In deep learning, models may learn the probability distribution that generated the dataset. Observe the following paragraph from Chapter 5: Machine Learning Basics from the book titled Deep Learning (by Aaron Courville et al.)
Unsupervised learning algorithms experience a dataset containing many features, then learn useful properties of the structure of this dataset. In the context of deep learning, we usually want to learn the entire probability distribution that generated a dataset, whether explicitly, as in density estimation, or implicitly, for tasks like synthesis or denoising. Some other unsupervised learning algorithms perform other roles, like clustering, which consists of dividing the dataset into clusters of similar examples.
I read about density estimation in the same chapter, as given below
In the density estimation problem, the machine learning algorithm is asked to learn a function $p_{model} : R^n \rightarrow R$, where $p_{model}$(x) can be interpreted as a probability density function (if $x$ is continuous) or a probability mass function (if $x$ is discrete) on the space that the examples were drawn from.
This question is focused on explicit probability density estimation in continuous case i.e., learning density function $p_{model}$ directly.
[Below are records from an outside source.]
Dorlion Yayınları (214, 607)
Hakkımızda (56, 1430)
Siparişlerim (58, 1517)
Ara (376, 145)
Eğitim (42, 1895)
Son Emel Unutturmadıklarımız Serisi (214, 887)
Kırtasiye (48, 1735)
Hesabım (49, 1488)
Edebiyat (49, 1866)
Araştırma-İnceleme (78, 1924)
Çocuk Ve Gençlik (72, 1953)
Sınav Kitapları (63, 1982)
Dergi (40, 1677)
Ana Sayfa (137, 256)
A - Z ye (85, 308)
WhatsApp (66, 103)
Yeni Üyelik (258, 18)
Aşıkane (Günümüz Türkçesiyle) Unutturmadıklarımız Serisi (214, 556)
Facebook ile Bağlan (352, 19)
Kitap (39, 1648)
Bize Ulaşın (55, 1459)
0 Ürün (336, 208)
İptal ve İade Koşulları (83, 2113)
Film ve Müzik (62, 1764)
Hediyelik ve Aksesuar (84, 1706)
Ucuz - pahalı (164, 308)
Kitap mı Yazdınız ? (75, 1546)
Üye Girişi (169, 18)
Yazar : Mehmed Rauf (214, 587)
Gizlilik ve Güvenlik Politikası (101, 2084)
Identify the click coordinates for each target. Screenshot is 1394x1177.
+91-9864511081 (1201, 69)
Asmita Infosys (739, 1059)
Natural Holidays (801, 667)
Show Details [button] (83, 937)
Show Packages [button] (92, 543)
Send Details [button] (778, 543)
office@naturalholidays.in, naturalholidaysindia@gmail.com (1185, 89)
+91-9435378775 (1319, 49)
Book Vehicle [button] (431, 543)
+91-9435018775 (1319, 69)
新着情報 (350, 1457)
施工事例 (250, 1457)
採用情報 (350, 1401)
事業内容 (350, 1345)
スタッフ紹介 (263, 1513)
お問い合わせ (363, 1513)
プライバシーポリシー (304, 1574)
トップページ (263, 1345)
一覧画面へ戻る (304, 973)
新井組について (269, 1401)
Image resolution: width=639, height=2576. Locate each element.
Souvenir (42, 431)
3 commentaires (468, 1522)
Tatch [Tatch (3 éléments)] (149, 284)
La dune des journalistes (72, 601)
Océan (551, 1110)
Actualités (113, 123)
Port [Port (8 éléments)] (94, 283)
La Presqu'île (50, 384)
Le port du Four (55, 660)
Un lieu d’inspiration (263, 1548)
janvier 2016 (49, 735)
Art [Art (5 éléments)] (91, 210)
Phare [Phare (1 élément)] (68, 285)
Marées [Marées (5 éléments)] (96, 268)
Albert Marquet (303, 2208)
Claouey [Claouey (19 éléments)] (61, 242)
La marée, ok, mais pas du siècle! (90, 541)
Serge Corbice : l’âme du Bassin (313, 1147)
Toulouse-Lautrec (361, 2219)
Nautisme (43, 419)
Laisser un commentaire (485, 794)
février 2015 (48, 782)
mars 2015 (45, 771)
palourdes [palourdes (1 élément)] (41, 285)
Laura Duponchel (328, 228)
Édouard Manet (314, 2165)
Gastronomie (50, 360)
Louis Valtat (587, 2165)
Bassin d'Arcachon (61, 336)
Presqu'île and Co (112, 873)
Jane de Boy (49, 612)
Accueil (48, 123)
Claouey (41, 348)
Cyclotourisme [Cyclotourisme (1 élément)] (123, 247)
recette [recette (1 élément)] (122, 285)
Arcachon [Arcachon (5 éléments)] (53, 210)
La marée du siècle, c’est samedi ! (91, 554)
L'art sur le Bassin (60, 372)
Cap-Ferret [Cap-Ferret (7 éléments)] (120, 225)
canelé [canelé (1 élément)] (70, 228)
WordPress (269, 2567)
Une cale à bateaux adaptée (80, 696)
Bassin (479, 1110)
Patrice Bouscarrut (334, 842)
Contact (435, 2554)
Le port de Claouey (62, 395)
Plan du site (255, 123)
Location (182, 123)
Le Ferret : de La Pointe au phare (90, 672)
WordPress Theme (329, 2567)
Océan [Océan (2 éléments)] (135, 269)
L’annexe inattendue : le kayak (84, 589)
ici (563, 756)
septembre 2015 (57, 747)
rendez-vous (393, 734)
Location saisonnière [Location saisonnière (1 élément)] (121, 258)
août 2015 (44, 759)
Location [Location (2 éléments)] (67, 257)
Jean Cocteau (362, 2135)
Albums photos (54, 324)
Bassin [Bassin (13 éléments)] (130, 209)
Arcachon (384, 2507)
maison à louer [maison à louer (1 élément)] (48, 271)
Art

Suppose I have a dataset $D$ with $n$ continuous random variables (features) $X_1, X_2, X_3,\cdots, X_n$. And I don't know anything about the probability density function of individual random variables. That is, I don't know about any information about any $X_i$ , such as, whether $X_i$ follows normal distribution or any other distribution. Then, is it possible to learn density function explicitly? Or do I need to provide some necessary information such as the class of probability distribution function to be learned?
I am thinking as follows:
If I have some information about $X_i$, such as: $X_i$ falls to a well known distribution, then I can learn the parameters of the underlying density function from $D$. So, is it mandatory to know some information about the underlying probability density function.